Sanık Hasan Sel,  müştekinin annesiyle ilgili sözler söylemesi üzerine dayanamadığını öne sürerek, kendisinin de şeker hastası olduğu için sinirlendiğini, yapmaması gereken şeyleri yaptığını, bu nedenle de pişman olduğunu ifade etti.

Hakimin, "Niye emniyet şeridinden gidiyorsunuz?" sorusuna sanık Hasan Sel, annesinin rahatsızlığı nedeniyle emniyet şeridini kullanmak zorunda kaldıklarını söyledi.

Diğer tutuklu sanık Hüseyin Sel de olaya karışan aracı kendisinin kullandığını, arabanın yan aynasına ilk çarpanın müşteki Yunus Emre Bahçıvan olduğunu öne sürerek, savunmasında şunları anlattı:

"Ben ilk çarpışmada müştekiye 'pardon' anlamına gelecek şekilde el ettim. Çünkü araçların aynaları temas etmişti. Bizim sol ayna ile onun sağ aynası temas etmişti. Normal şeride geçtik. 15-20 saniye o şekilde devam ettik. Bu sefer bizim sağ, onların sol aynası temas etti. O sırada Yunus Emre Bey'in ağzından annemizle ilgili bir söz çıktı. Bize hitaben küfür etti. '07 plakalı, Antalya plakalı magandalar.' gibi laflar etti." 

- "Müştekilerden, kamuoyundan ve ailemizden özür diliyorum"

Hüseyin Sel, annelerinin rahatsızlığının, ağabeyi ve kendisini paniklettiğini anlatarak, emniyet şeridinin 100-150 metre ilerisinde polis ekiplerinin beklediğini, müştekinin kendilerine yönelik "Sizi polise teslim edeceğim." demesi üzerine ağabeyinin sinirlendiğini aktardı.

Hüseyin Sel, kendisinin de bir yandan araç kullandığını, bir yandan da sinirlenen ağabeyini sakinleştirmeye çalıştığını dile getirdi.

Bu olayın kendilerine yakışmadığını ifade eden Sel, "Babamdan, dedemden gelen işletmeyi sürdürüyoruz.
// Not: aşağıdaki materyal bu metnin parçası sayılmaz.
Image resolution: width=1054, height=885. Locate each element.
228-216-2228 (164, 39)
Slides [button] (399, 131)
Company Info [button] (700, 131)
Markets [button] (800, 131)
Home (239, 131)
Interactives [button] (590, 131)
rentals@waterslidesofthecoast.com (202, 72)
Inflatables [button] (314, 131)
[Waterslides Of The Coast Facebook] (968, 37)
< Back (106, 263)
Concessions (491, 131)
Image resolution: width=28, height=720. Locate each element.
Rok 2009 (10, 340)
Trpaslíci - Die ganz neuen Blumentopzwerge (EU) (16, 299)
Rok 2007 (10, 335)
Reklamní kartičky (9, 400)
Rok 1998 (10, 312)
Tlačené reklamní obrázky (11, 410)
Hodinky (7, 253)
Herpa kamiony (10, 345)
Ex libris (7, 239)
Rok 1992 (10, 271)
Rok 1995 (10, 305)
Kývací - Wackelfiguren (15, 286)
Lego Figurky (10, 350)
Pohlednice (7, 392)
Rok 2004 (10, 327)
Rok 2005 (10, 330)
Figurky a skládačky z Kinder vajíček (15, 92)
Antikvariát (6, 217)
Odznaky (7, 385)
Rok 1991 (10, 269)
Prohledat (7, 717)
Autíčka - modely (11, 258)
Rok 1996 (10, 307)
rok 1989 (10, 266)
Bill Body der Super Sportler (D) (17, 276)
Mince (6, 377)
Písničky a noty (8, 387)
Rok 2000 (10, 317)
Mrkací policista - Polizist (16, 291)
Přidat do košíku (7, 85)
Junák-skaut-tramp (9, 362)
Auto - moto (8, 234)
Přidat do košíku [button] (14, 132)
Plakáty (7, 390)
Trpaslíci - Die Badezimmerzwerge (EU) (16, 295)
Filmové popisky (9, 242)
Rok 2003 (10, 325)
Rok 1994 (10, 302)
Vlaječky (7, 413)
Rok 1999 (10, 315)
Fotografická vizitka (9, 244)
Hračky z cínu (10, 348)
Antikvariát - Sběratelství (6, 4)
Yanımızda 150 kişi çalışıyor. Müştekilerden, kamuoyundan, kendi ailemizden özür diliyorum." dedi.

- "Bize verilen en büyük ceza sosyal medyadaki linç girişimi"

Sanık Hüseyin Sel, olayın ardından sosyal medyadan kendilerine yapılan hakaretlerden çocuklarının olumsuz etkilendiğini belirterek, olayın boyutunun çok büyüdüğünü, şirketlerine gelen telefonların, edilen küfürlerin ardı arkasının kesilmediğini söyledi.

Bunun üzerine şirket çalışanlarının telefon santralini kapattığını anlatan Sel, 4 milyon 750 bin lira gelir vergisi ödediklerini, kendilerine verilen en büyük cezanın sosyal medyadan yapılan linç olduğunu ifade etti.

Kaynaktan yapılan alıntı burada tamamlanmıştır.